Task description ->
Which lines of the entries contain the word "will"? Please list them.

*** Raw data

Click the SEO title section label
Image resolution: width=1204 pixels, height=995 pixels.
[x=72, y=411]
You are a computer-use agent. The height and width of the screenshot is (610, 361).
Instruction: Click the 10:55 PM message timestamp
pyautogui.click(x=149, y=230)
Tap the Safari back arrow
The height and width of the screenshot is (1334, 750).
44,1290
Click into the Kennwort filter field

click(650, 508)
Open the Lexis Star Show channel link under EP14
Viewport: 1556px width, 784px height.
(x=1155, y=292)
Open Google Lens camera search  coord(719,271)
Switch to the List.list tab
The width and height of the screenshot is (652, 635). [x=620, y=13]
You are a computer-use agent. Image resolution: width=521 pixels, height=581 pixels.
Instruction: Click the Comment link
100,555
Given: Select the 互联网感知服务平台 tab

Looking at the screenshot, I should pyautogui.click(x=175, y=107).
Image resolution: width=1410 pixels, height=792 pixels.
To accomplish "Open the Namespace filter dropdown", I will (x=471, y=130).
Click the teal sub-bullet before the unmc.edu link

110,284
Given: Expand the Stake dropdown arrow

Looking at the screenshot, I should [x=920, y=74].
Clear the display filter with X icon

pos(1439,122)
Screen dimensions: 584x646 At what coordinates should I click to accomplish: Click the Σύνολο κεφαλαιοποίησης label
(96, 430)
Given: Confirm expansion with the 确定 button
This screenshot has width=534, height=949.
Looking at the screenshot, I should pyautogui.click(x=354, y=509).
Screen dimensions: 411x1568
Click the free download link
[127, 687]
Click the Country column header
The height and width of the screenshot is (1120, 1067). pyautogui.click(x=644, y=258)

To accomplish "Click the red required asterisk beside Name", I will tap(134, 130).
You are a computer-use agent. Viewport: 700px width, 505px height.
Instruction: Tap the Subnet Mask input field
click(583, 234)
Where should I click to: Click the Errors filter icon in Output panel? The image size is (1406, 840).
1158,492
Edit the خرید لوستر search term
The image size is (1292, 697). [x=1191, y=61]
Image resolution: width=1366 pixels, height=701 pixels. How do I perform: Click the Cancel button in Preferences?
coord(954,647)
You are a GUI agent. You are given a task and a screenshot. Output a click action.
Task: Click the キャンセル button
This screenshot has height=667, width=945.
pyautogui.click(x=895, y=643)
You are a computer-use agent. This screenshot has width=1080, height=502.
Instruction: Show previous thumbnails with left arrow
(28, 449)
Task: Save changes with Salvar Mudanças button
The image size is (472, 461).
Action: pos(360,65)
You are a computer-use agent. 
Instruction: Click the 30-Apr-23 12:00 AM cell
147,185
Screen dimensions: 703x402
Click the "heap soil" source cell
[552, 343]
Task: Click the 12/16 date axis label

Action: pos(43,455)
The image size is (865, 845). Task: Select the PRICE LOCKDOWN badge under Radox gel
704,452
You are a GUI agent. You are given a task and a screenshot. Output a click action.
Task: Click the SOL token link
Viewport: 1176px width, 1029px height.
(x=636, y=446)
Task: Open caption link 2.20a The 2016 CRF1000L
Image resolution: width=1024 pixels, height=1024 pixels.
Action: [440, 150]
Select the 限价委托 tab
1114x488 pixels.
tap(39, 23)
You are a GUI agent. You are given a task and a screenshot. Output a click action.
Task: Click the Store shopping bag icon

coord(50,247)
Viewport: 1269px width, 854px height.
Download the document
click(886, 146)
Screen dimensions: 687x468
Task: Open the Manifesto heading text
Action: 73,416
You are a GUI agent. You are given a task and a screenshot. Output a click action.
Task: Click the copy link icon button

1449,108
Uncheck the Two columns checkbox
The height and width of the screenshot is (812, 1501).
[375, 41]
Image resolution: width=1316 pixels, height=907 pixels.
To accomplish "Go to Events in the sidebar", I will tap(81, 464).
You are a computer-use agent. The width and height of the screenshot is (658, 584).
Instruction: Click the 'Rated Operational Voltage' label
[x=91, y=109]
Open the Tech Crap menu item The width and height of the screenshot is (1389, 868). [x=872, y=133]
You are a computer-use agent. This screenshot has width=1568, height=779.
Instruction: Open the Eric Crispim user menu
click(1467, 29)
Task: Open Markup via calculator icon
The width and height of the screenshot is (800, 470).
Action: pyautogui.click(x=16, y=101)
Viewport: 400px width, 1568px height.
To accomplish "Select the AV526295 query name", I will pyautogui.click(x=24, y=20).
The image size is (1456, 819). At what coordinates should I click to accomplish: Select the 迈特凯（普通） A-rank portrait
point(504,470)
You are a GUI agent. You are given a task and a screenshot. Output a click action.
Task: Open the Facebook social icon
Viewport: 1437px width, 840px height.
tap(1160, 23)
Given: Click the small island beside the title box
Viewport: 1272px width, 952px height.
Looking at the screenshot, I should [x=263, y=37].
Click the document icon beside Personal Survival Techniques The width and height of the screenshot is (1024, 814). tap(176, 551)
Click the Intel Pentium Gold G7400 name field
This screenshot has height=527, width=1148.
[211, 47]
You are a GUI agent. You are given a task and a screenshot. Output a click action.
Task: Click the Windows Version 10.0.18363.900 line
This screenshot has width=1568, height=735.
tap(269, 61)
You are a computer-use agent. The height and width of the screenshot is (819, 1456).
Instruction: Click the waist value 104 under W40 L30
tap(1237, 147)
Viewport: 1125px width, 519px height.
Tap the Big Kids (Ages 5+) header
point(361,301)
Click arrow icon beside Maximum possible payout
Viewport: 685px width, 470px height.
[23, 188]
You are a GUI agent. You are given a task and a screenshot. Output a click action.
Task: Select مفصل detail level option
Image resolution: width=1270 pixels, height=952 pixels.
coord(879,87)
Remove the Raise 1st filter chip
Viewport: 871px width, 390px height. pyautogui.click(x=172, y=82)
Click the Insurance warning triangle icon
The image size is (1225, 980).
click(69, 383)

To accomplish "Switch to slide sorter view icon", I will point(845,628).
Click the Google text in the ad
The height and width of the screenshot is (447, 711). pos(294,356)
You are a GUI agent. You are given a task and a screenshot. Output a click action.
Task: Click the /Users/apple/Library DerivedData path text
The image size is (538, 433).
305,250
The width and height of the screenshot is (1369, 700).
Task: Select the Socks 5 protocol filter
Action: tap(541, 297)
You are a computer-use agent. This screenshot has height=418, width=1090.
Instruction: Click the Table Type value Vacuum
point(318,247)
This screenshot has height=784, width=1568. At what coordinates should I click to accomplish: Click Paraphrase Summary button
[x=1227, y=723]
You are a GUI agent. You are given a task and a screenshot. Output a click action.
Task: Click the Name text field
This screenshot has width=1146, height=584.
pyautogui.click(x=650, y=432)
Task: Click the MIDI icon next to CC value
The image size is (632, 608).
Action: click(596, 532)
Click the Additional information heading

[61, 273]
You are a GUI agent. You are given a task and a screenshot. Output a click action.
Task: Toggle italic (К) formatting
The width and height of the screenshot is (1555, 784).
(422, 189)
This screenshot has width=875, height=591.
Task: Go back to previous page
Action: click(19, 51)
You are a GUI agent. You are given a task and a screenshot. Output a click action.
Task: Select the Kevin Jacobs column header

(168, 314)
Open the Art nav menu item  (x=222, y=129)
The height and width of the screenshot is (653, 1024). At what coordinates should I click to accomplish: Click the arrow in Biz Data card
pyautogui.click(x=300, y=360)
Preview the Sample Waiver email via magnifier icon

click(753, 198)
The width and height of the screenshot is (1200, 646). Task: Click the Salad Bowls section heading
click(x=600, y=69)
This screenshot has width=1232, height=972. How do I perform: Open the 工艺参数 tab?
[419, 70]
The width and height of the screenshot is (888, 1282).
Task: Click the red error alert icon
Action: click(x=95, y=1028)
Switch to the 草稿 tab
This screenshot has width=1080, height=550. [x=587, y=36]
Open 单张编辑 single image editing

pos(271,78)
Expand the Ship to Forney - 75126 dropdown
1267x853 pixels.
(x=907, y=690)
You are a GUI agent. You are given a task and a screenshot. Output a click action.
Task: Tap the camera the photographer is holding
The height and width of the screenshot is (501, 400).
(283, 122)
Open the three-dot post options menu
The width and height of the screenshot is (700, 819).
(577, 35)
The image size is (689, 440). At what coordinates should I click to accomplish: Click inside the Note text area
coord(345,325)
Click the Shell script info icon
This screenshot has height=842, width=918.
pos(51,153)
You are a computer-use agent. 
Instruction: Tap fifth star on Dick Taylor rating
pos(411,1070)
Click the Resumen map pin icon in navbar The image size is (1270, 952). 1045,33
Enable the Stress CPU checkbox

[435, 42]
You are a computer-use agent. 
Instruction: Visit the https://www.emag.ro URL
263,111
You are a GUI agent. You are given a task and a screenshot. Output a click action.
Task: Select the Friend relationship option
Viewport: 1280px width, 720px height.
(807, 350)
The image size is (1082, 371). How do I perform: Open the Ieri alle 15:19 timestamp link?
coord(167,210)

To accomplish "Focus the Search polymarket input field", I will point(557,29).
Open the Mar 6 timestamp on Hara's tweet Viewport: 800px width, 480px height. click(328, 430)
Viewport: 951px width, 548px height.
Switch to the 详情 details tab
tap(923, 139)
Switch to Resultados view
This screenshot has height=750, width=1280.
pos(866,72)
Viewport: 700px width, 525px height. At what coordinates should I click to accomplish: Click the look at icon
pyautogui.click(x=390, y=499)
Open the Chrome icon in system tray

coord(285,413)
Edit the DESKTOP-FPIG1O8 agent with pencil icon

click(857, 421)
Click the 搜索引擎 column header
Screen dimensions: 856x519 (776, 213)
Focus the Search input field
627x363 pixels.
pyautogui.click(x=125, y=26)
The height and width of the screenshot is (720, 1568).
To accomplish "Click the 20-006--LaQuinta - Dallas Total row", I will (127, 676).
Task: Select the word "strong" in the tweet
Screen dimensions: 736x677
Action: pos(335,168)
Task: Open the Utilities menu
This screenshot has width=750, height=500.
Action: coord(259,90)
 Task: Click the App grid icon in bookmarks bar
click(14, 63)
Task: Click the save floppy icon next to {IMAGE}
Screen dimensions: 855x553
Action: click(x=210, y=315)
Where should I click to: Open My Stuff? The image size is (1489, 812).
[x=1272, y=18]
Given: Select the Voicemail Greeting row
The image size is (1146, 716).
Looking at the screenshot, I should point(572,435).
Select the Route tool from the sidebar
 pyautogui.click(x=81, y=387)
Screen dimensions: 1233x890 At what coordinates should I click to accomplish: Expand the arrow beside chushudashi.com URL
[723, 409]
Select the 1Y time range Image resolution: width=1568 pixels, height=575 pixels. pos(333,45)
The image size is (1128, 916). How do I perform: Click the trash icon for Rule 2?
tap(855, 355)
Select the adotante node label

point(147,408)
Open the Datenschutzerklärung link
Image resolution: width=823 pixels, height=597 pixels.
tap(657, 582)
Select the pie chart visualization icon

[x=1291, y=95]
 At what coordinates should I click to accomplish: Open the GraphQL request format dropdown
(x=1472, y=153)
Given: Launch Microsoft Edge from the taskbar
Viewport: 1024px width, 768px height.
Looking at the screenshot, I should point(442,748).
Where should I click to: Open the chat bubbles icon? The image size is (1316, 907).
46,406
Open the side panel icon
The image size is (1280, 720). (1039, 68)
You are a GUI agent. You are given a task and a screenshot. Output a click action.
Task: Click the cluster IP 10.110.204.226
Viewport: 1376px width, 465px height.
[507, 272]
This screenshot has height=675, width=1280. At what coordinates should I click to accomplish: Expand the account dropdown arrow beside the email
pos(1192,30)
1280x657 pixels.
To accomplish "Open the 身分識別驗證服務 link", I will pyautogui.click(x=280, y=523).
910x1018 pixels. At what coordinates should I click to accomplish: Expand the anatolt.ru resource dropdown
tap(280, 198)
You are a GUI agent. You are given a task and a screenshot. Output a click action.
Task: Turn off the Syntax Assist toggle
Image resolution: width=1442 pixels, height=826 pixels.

******

Answer to this task ->
To accomplish "Open the Namespace filter dropdown", I will (x=471, y=130).
To accomplish "Click the red required asterisk beside Name", I will tap(134, 130).
To accomplish "Go to Events in the sidebar", I will tap(81, 464).
To accomplish "Select the AV526295 query name", I will pyautogui.click(x=24, y=20).
To accomplish "Switch to slide sorter view icon", I will point(845,628).
To accomplish "Focus the Search polymarket input field", I will point(557,29).
To accomplish "Click the 20-006--LaQuinta - Dallas Total row", I will (127, 676).
To accomplish "Open the 身分識別驗證服務 link", I will pyautogui.click(x=280, y=523).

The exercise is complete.